Film
Two by Two: Breakthrough and follow-up films by Black directors Charles Burnett and Kasi Lemmons
In the 1990s African-American Cinema flourished in the wake of directors such as Spike Lee and John Singleton, filmmakers whose work reflected an urban and often aggressive outlook. However, two accomplished Black cineastes, Charles Burnett and Kasi Lemmons, made breakthrough films in the 1990s that suggested an original and less rhetorical direction for African-American Cinema. Two of their films, Burnett's To Sleep With Anger and Lemmons' Eve's Bayou, have become established landmarks. To celebrate African Heritage we revisit these two new classics, and take a look at recent follow-up films by the same directors to see how this promising aspect of Black Cinema is developing.
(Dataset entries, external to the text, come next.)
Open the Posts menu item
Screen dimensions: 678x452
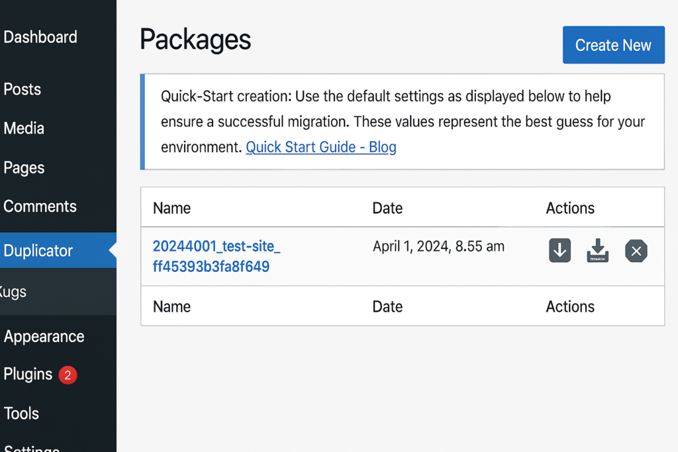click(x=23, y=89)
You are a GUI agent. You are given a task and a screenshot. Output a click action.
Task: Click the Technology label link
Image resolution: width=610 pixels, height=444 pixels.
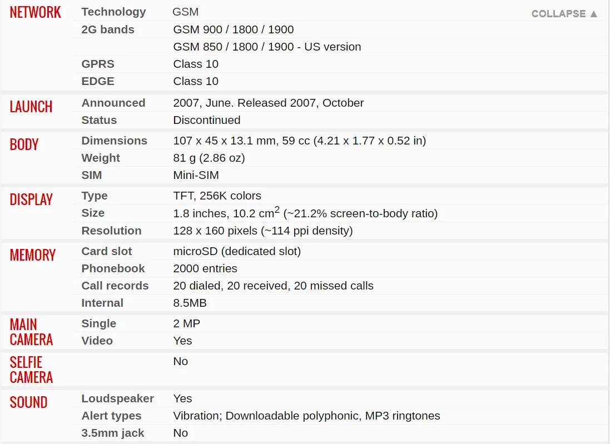coord(113,12)
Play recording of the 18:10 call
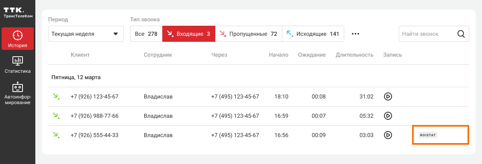Viewport: 482px width, 164px height. click(x=388, y=96)
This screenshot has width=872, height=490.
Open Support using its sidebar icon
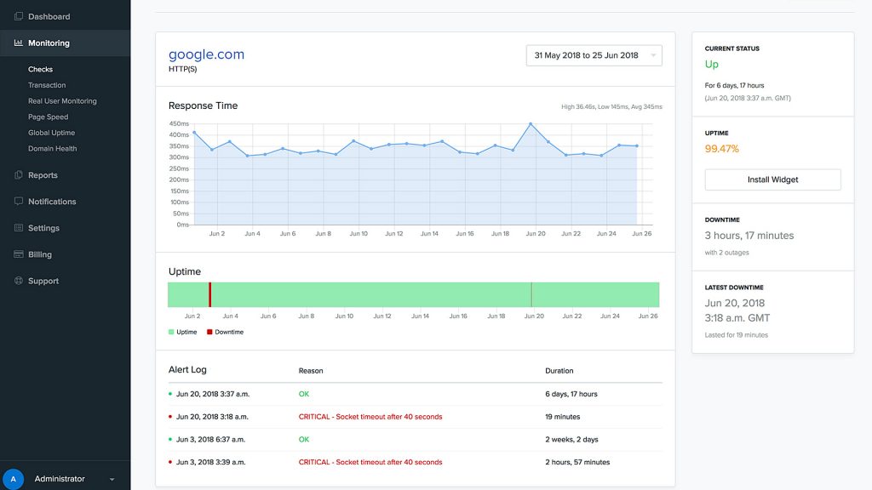[17, 280]
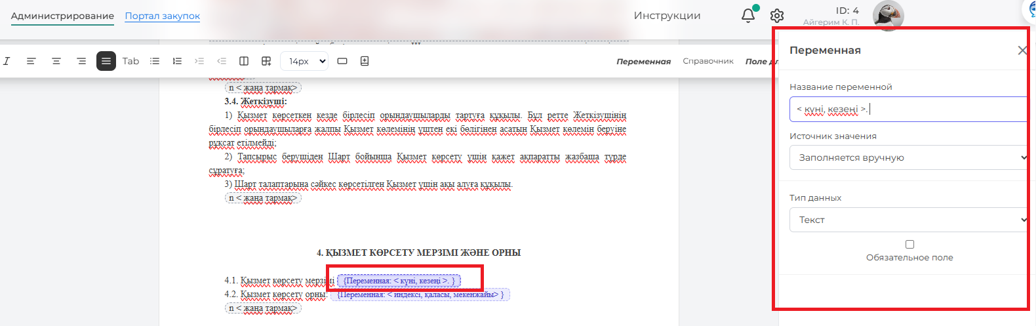Center align the text
The width and height of the screenshot is (1036, 326).
(56, 61)
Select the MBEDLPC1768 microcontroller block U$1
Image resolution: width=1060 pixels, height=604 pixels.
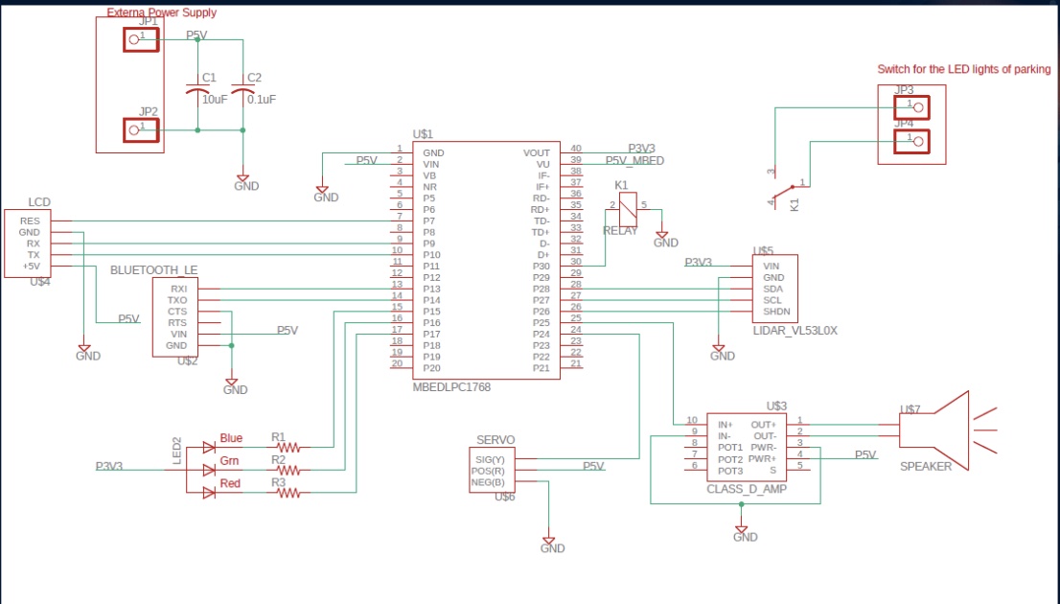(486, 262)
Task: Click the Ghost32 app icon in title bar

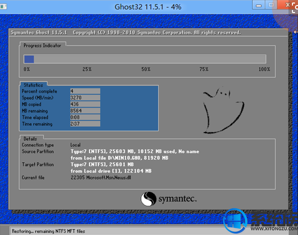Action: coord(4,7)
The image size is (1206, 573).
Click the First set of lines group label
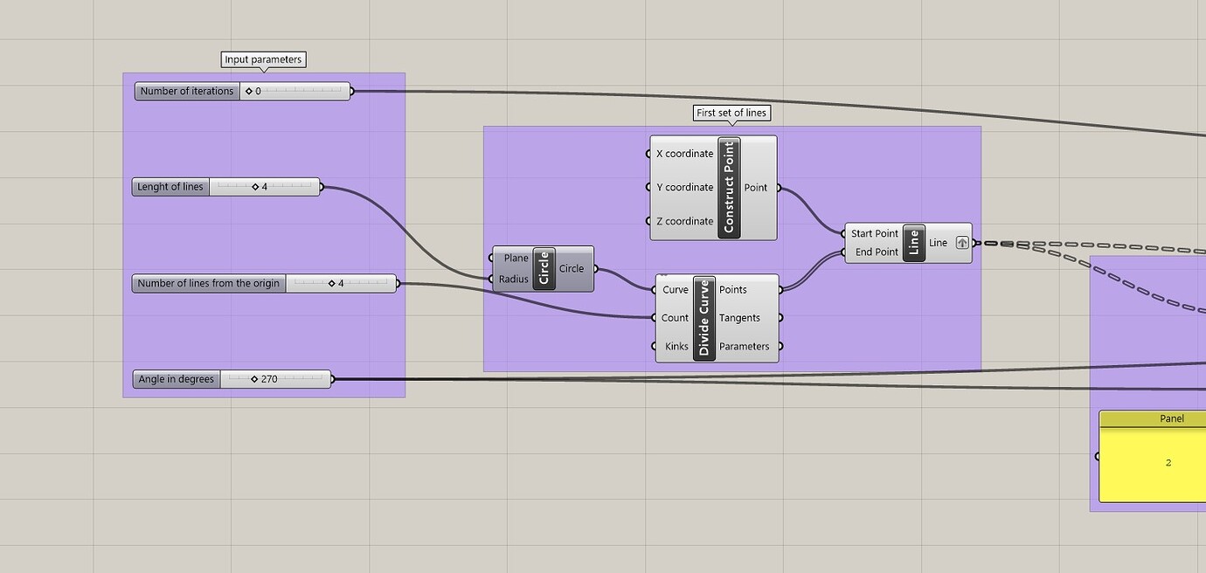(x=731, y=113)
1 February: To Sleep With Anger. Charles Burnett, USA, 1990, 105 minutes. Danny Glover stars in this intense drama about a friend from the Old South who comes to stay with a middle-class African-American family in Los Angeles. Soon the ways of the Black rural past intrude upon the Black urban present, with unexpected results.
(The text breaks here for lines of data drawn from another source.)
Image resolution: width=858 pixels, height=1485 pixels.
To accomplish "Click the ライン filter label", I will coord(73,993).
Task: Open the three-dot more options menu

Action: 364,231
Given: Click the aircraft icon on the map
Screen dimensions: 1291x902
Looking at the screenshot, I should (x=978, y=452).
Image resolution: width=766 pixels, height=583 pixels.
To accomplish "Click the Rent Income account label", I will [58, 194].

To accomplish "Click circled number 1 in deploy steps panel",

8 February: Warming By the Devil's Fire. Charles Burnett, USA, 2003, 120 minutes. The only film of Martin Scorsese's series The Blues made by a Black director, Warming by the Devil's Fire follows a young man as he is sent from the city back to his rural roots, where, through the Blues, he becomes immersed in a culture of which he was previously unaware.
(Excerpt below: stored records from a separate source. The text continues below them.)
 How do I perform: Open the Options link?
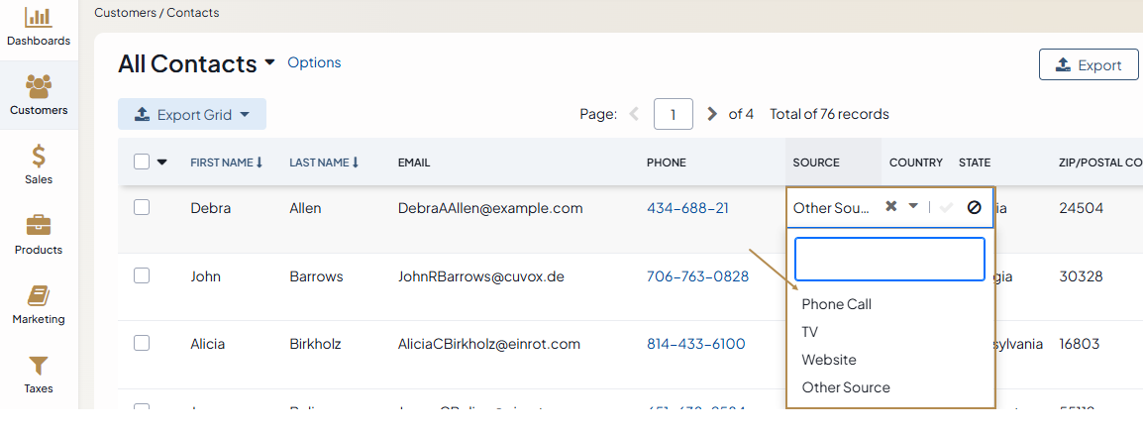[314, 62]
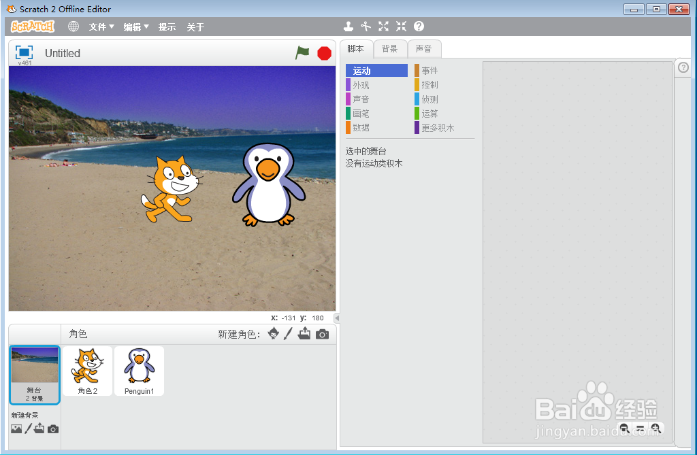The image size is (697, 455).
Task: Click the red stop sign
Action: click(323, 52)
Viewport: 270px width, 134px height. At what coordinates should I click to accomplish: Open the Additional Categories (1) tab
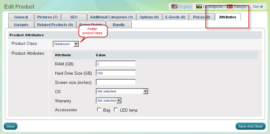[x=111, y=17]
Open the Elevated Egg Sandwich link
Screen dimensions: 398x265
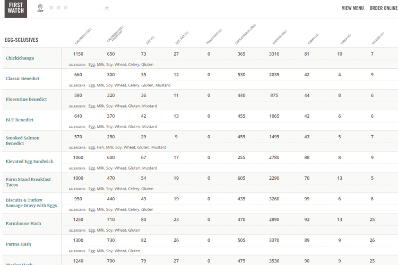[x=29, y=161]
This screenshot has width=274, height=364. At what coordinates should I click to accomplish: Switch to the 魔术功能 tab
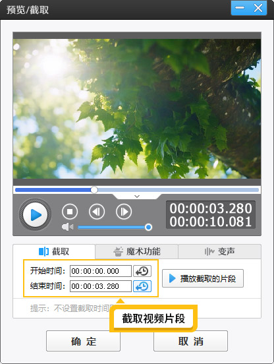pyautogui.click(x=137, y=251)
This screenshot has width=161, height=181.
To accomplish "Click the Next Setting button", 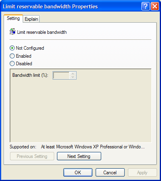I will pyautogui.click(x=79, y=156).
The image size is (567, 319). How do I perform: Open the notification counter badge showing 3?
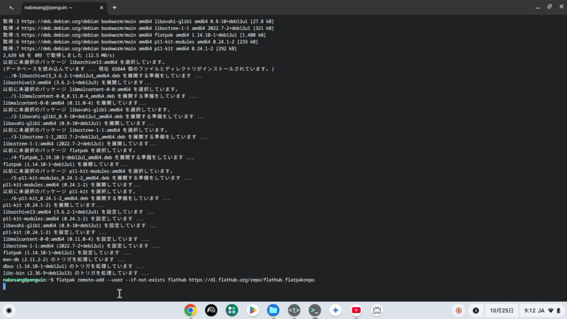[x=476, y=310]
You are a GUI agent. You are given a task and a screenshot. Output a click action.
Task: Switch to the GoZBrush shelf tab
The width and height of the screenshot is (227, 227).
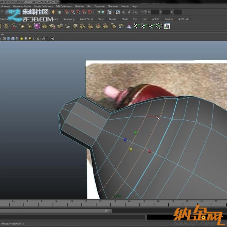click(x=182, y=19)
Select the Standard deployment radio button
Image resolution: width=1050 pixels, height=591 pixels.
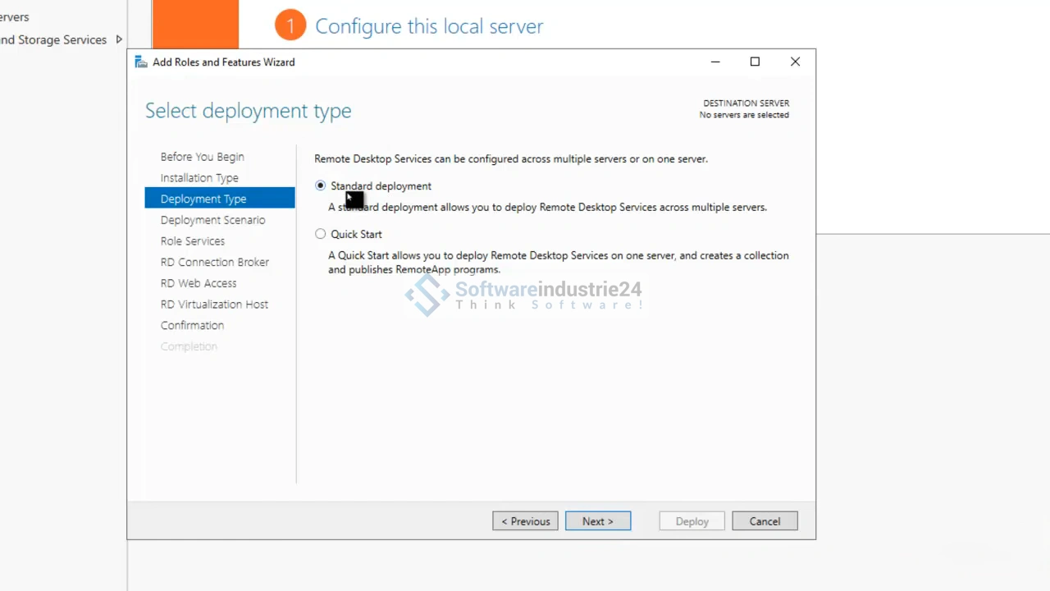pyautogui.click(x=321, y=186)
15 February: Eve's Bayou. Kasi Lemmons, USA, 1997, 109 minutes. Samuel L. Jackson stars in this Southern Gothic drama about a philandering doctor and his possibly psychic young daughter. Shot in a dreamy, atmospheric style, Eve's Bayou is a poetic and moving story of a child's confrontation with reality.
23 February: The Caveman's Valentine. Kasi Lemmons, USA, 2001, 105 minutes. Samuel L. Jackson again stars, this time in Lemmons' first big-budget studio drama. This mysterious, heavily stylized and startlingly cinematic story is about a classically-trained pianist who has become homeless on the streets of New York.